** MATERIAL PROVIDED follows **
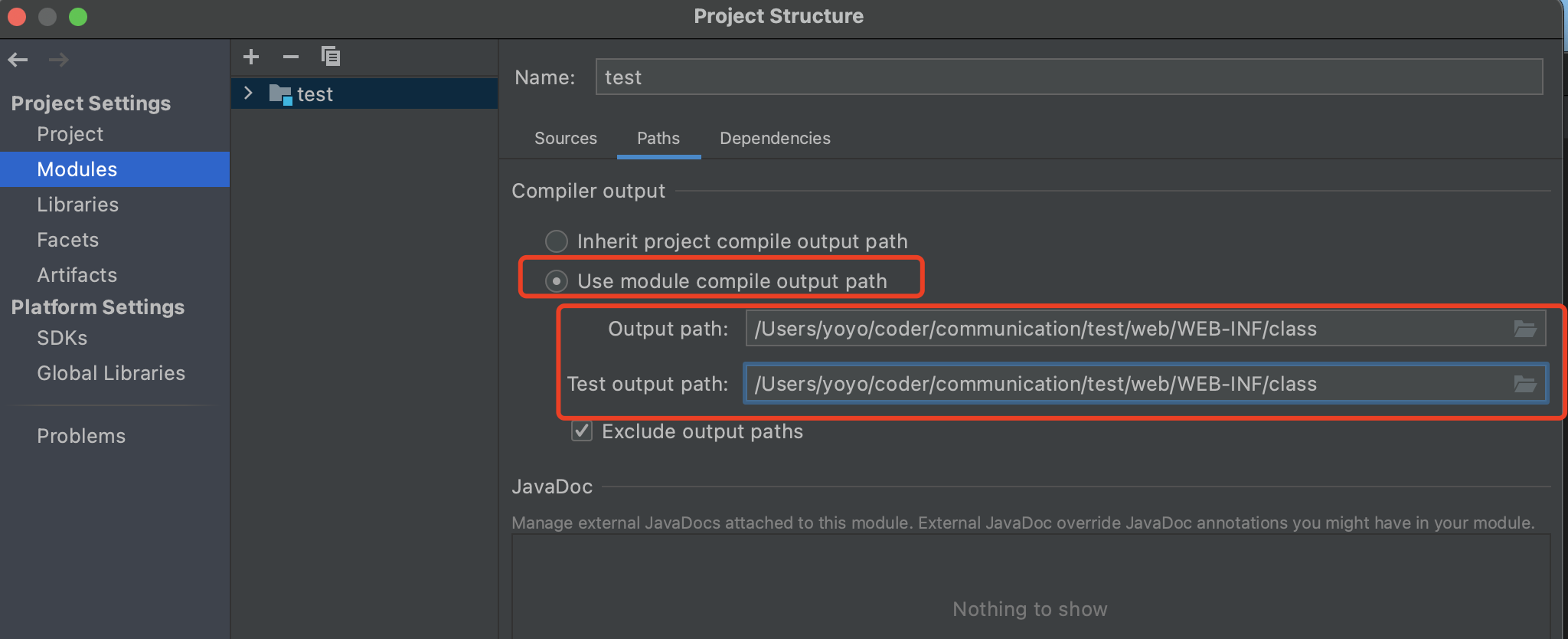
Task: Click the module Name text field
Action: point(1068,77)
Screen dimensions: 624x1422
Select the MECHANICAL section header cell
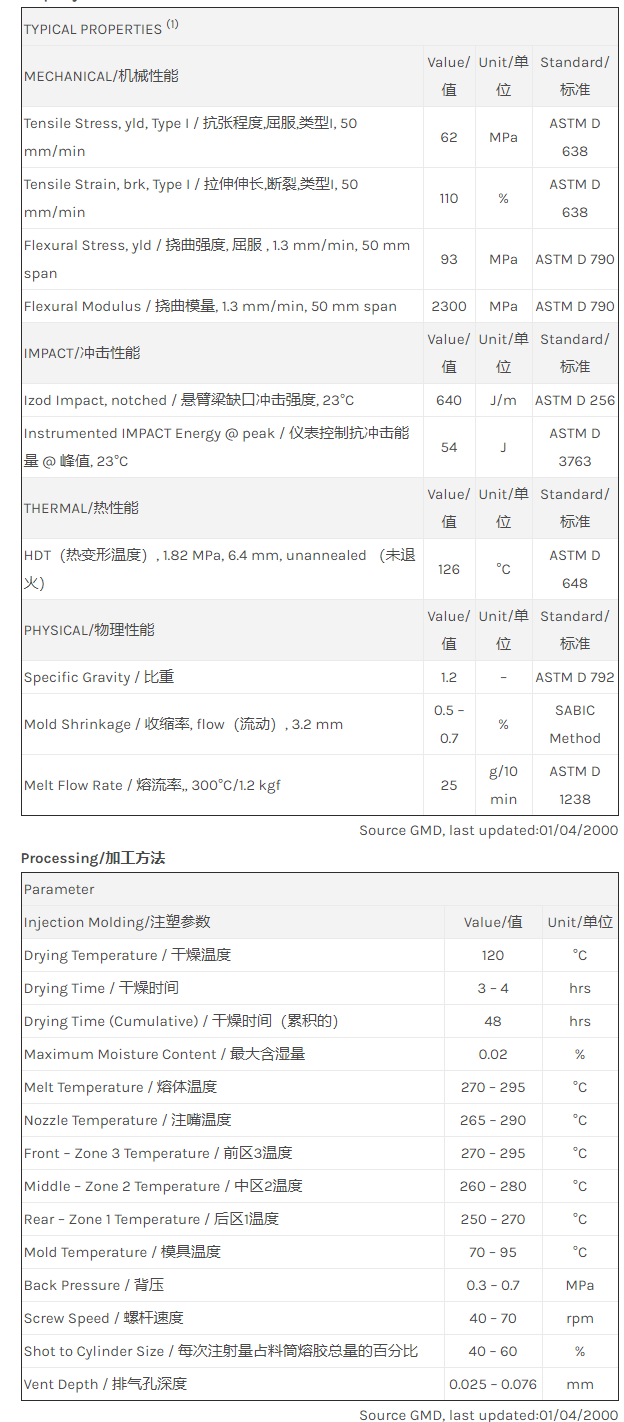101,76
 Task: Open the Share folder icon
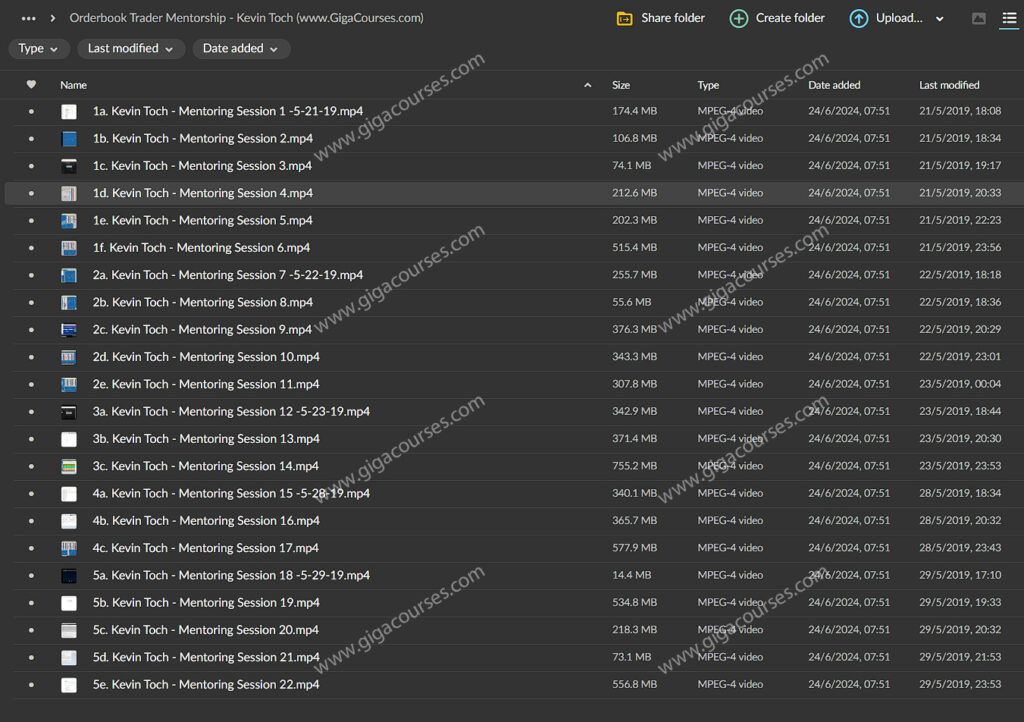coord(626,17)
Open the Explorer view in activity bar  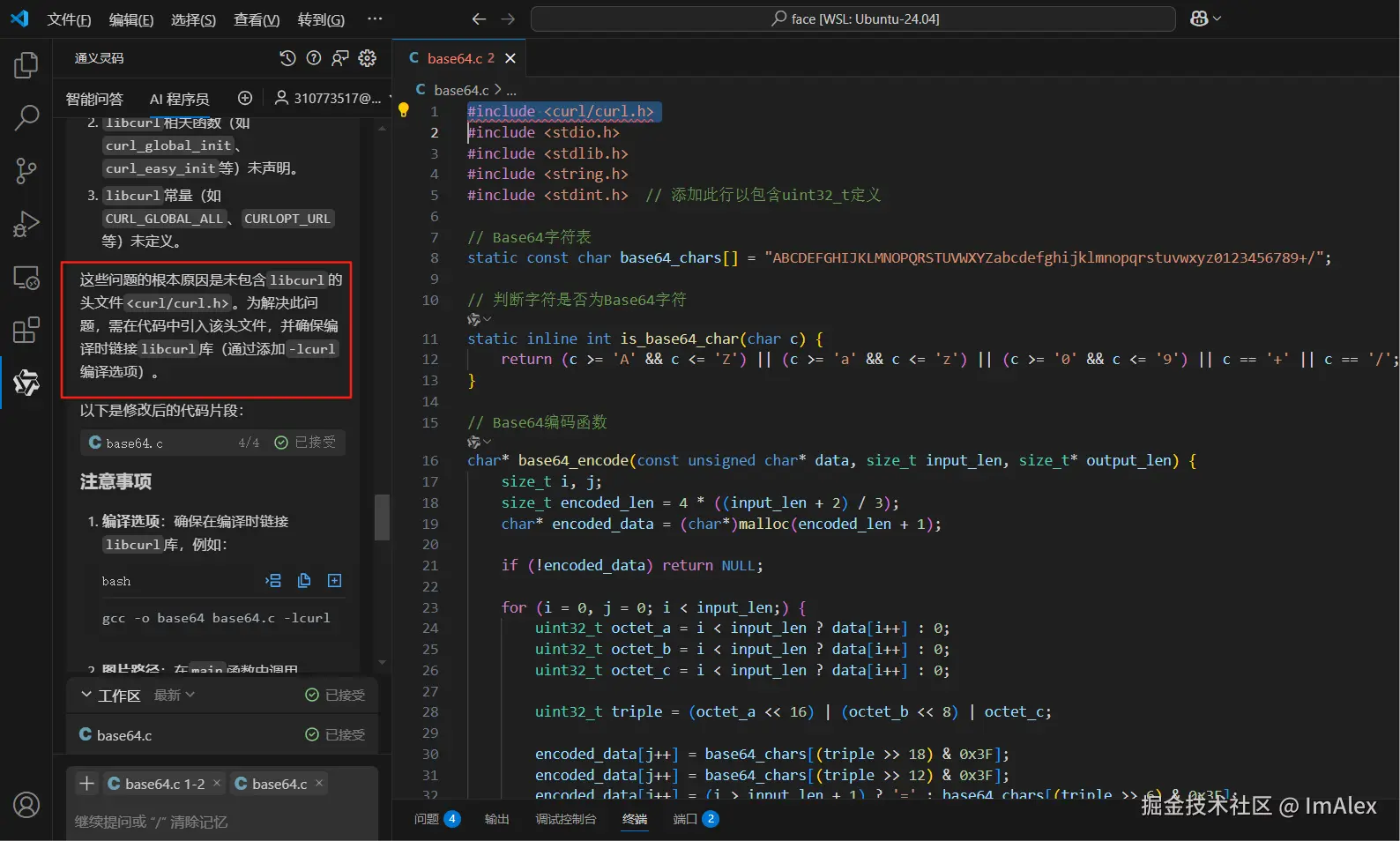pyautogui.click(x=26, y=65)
** End of MATERIAL PROVIDED **
** MATERIAL PROVIDED follows **
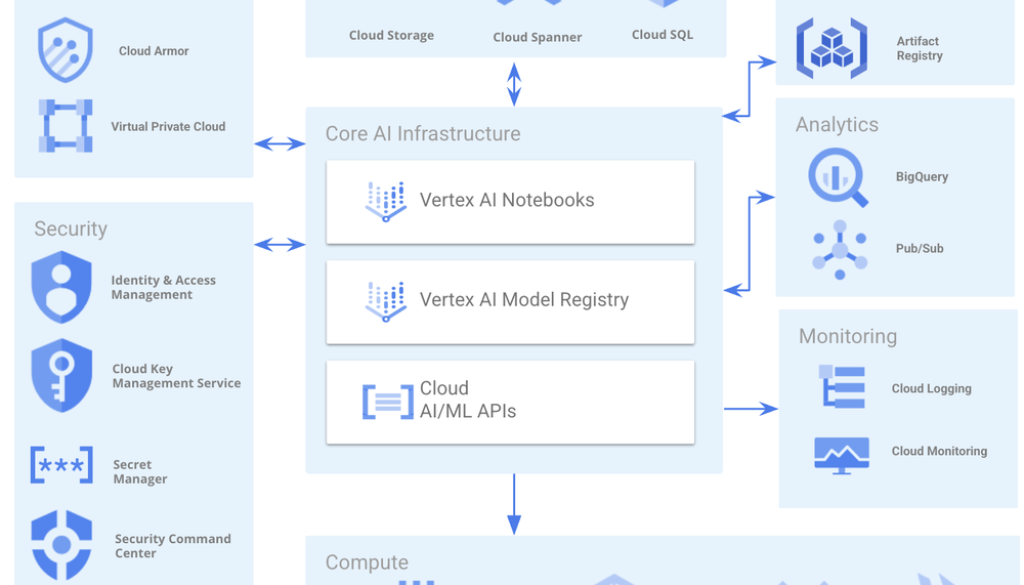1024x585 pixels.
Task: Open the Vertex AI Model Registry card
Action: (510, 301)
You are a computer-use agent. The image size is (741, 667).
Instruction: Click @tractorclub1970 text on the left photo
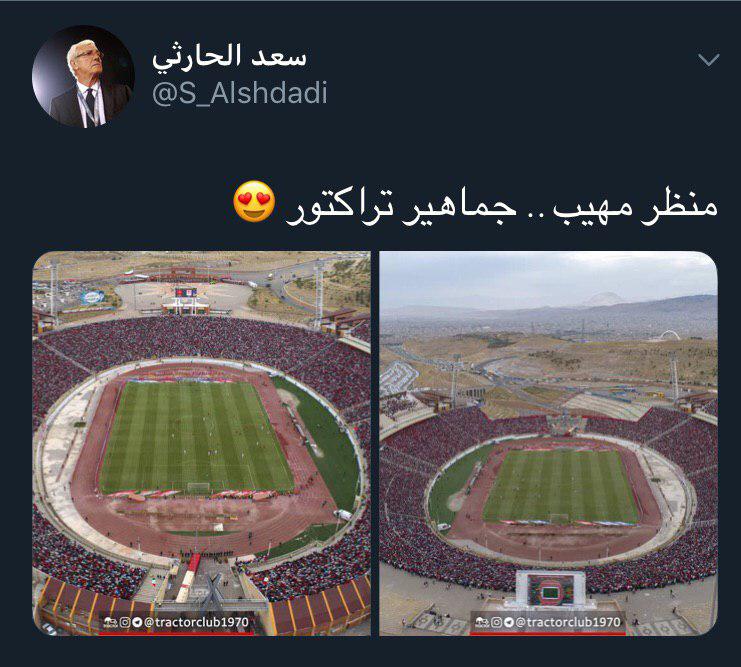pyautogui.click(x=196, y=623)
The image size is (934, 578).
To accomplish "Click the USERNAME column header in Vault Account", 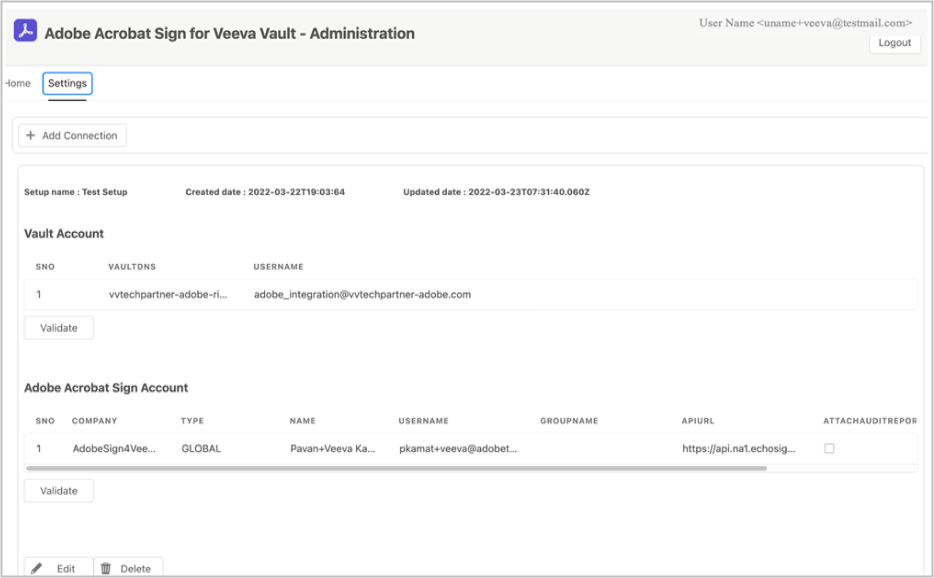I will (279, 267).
** End of MATERIAL PROVIDED **
_PROBLEM TO SOLVE_:
Go through the entries. Report every line that contains the word "image".

_TASK ANSWER_:
You are a computer-use agent. The image size is (741, 667).
The image size is (934, 578).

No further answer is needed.